# Powder Coating TT-RS Wheels - Bad Idea?



## J662 (Dec 8, 2011)

I've heard it could crack the wheel when Powder Coating them, specifically altering the "structure" of the metal when heating the wheel to approx 350-400 degrees in the oven as part of the bonding/curing process of powder coating. 

Does anyone know if this could potentially damage the wheel? **Specifically the TT-RS wheel.**


----------



## canuckttrs (Feb 5, 2012)

been there done, that. you have nothing to worry about. 

those same people also believed the world would end in december 2012.


----------



## lpriley32 (Jul 28, 2012)

canuckttrs said:


> been there done, that. you have nothing to worry about.
> 
> those same people also believed the world would end in december 2012.


 Canuck. What color is your TT? Can you please post a pic with those wheels. Would be much appreciated.


----------



## tdi-bart (Feb 10, 2011)

those look like they turned out nice ya now lets see car pics


----------



## J662 (Dec 8, 2011)

canuckttrs said:


> been there done, that. you have nothing to worry about.
> 
> those same people also believed the world would end in december 2012.


 Lol. Killer. Wheels look great!


----------



## R5T (Apr 7, 2010)

All depend on the car colour how they look.


----------



## lpriley32 (Jul 28, 2012)

yeah id like to see em on phantom black.


----------



## 311-in-337 (Feb 19, 2003)

R5T said:


> All depend on the car colour how they look.


 
Can they bake away some of the 30+ pounds of weight in these porkers? :facepalm:


----------



## NamJa (Jul 31, 2012)

J662 said:


> I've heard it could crack the wheel when Powder Coating them, specifically altering the "structure" of the metal when heating the wheel to approx 350-400 degrees in the oven as part of the bonding/curing process of powder coating.
> 
> Does anyone know if this could potentially damage the wheel? **Specifically the TT-RS wheel.**


 I'm actually a metallurgist but there is no specific answer unless you know exactly the alloy and condition of the wheels to start with.
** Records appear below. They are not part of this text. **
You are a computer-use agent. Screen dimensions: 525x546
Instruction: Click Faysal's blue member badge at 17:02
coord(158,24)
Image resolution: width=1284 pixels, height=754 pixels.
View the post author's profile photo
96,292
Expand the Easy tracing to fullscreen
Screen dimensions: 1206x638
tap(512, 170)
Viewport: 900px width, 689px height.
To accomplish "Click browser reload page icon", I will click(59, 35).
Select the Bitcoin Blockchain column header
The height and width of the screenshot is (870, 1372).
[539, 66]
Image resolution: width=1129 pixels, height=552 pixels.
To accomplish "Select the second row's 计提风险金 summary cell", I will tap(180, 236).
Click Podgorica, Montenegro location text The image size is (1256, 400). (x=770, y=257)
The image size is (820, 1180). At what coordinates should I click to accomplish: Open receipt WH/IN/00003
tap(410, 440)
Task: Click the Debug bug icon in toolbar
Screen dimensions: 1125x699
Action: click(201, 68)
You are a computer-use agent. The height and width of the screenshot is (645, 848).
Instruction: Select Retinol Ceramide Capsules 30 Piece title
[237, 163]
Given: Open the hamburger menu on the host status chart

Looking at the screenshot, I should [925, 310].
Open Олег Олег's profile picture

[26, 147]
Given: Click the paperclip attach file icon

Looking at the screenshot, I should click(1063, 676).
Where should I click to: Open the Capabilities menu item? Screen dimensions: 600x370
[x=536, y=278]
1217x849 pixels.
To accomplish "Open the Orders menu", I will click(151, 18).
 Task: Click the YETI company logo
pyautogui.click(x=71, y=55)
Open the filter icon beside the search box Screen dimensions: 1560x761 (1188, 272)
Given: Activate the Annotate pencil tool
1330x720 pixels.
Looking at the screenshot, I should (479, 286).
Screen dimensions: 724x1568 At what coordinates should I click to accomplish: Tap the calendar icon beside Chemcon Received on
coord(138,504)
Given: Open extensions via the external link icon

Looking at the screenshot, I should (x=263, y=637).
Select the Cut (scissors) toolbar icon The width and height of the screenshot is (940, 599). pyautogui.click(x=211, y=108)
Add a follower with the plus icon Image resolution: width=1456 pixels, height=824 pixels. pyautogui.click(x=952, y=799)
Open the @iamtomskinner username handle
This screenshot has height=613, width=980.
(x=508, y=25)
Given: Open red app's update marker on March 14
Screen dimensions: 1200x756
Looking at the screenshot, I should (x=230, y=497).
In some cases they are already in what's known as an "overaged" condition so the extra heat won't hurt. There are certain alloys and conditions that might weaken under the powder coating conditions. I don't know what the TT-RS wheel is made from exactly so unless someone can provide that it's all guesswork anyway.


----------



## J662 (Dec 8, 2011)

NamJa said:


> I'm actually a metallurgist but there is no specific answer unless you know exactly the alloy and condition of the wheels to start with. In some cases they are already in what's known as an "overaged" condition so the extra heat won't hurt. There are certain alloys and conditions that might weaken under the powder coating conditions. I don't know what the TT-RS wheel is made from exactly so unless someone can provide that it's all guesswork anyway.


 Damn wish I knew.


----------



## J662 (Dec 8, 2011)

Just got my wheels back custom color


----------



## Black BeauTTy (Jun 11, 2011)

Must see pics on car!


----------



## J662 (Dec 8, 2011)




----------



## Black BeauTTy (Jun 11, 2011)

Those might look better on a DG car. Send them to me and we'll see if I'm right! :laugh:


----------



## J662 (Dec 8, 2011)




----------



## 4RingFanatic (Jun 26, 2012)

How much did it cost you and where did you get them done?


----------



## J662 (Dec 8, 2011)

4RingFanatic said:


> How much did it cost you and where did you get them done?


 ~600. Primo powdercoat in Huntington Beach


----------



## NamJa (Jul 31, 2012)

Nice!


----------



## canuckttrs (Feb 5, 2012)

J662 said:


> ~600. Primo powdercoat in Huntington Beach


 Holy crap, I paid less than 300 for a base colour and a clearcoat on all four. Seems a bit pricey but maybe it's standard for that locale.


----------



## R5T (Apr 7, 2010)

Big prizes. 
75 a wheel at the most, i would say is a good price.


----------



## J662 (Dec 8, 2011)

canuckttrs said:


> Holy crap, I paid less than 300 for a base colour and a clearcoat on all four. Seems a bit pricey but maybe it's standard for that locale.


 Actually it was $560 not 600. That was a custom color and a micro texture finish Not typical powder coat finish.


----------



## Quisp (Mar 18, 2012)

I am in Arizona and had a set powdercoated, was around $600 too. When they have to do more than one color (or texture) it is more $$$. I had something like black chrome. They had to do the wheels in silver, then the dark top color then clear coat.


----------